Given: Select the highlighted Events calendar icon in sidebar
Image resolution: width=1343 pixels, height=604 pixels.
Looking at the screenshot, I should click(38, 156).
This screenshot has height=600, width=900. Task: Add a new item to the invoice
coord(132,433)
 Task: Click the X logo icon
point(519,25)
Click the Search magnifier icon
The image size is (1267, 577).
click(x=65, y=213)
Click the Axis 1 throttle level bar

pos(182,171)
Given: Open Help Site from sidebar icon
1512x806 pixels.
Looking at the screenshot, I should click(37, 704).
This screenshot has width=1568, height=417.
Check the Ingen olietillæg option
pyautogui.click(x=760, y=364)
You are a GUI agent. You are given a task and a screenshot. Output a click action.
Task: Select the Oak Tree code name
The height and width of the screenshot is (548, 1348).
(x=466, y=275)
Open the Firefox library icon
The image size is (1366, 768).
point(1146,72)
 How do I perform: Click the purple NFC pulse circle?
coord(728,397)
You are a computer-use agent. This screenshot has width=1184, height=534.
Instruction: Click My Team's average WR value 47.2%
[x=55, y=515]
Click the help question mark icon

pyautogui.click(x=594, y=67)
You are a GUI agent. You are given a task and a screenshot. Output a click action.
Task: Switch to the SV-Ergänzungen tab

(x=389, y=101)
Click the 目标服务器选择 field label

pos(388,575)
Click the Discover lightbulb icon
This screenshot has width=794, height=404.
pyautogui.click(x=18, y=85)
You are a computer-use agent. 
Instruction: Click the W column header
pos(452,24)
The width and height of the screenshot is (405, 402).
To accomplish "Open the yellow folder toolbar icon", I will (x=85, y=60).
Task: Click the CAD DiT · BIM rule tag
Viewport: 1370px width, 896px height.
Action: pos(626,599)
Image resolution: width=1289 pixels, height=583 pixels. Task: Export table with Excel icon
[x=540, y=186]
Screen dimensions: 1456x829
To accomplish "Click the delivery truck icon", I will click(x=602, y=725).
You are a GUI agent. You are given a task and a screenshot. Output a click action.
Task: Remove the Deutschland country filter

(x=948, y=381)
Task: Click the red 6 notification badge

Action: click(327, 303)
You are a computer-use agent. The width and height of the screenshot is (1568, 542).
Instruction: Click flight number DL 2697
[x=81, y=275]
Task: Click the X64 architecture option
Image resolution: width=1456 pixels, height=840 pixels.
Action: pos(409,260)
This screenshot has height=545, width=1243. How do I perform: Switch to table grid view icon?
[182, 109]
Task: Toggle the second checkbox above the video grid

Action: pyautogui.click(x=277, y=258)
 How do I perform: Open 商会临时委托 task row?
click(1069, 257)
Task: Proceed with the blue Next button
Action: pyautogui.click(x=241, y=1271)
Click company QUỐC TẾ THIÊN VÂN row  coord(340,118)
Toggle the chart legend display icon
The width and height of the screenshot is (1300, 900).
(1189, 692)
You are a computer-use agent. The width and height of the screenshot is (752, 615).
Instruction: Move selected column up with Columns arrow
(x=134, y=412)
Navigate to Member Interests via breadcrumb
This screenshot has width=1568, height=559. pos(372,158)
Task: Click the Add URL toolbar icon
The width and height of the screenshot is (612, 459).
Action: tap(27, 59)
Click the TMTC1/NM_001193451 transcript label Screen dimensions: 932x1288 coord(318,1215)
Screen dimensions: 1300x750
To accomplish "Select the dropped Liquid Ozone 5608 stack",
================
Looking through the data above, copy out each line in which the string "toolbar" occurs.

### Solution to this problem
To accomplish "Open the yellow folder toolbar icon", I will (x=85, y=60).
Task: Click the Add URL toolbar icon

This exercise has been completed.